How to Create Memorable Events
1. The point of the event – make sure that the reason for the event is clear to you and to the attendees.
2. Self gut check – Ask yourself, “Would you go to this event?” It is important to believe in what you are doing so always check first if you yourself will go to this event before you ask other people.
3. Follow a Rule of Reciprocity – Make sure that attendees understand what you are giving them and what they have to do to get them. Set expectations of what you can give and follow through. People are more receptive when they understand what is in it for them.
How to Find Sponsors
The cardinal rule that Ryan follows when finding sponsors is the line and hook principle. Find a cause they really care about. It could be anything but do the research on these people before approaching them. Find their soft spot and let this be your cause too. So it can be raising money for old blues players down South or the fast depleting natural habitat of the crocodiles in Florida. Whatever it the cause is, embrace it for your event too.
How to develop a More Design Centric View
Basically, to develop a more design centric view is to first get out of that fear that you cannot design anything and to activate your curiosity.

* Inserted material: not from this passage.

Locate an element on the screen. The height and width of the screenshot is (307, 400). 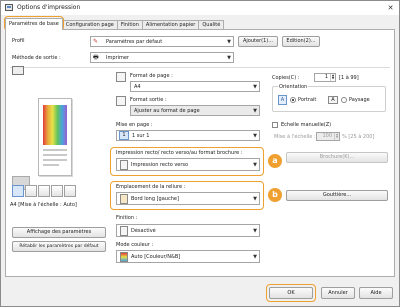
page-preview is located at coordinates (57, 156).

Always ask, “What if?” This is how to activate curiosity and Ryan is currently having this session where there are exercises that enhance the design centric view. For example, if ten people are given circles, triangles and squares to make a vehicle, perhaps 90% will make a car and there may just be this one guy who will make a spaceship. This is the person who has the designer’s mind.
Ryan believes that constant curiosity can be developed through these exercises. The more curious a person becomes the better he will be at having or improving his design centric view.